(Saved data entries)
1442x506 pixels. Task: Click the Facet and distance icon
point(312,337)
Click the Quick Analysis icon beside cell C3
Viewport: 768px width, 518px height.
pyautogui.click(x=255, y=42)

> _ABOUT THIS TASK_
Give back every record exactly.

> _EXERCISE OUTPUT_
1442x506 pixels. Task: Click the Facet and distance icon
point(312,337)
Click the Quick Analysis icon beside cell C3
Viewport: 768px width, 518px height.
pyautogui.click(x=255, y=42)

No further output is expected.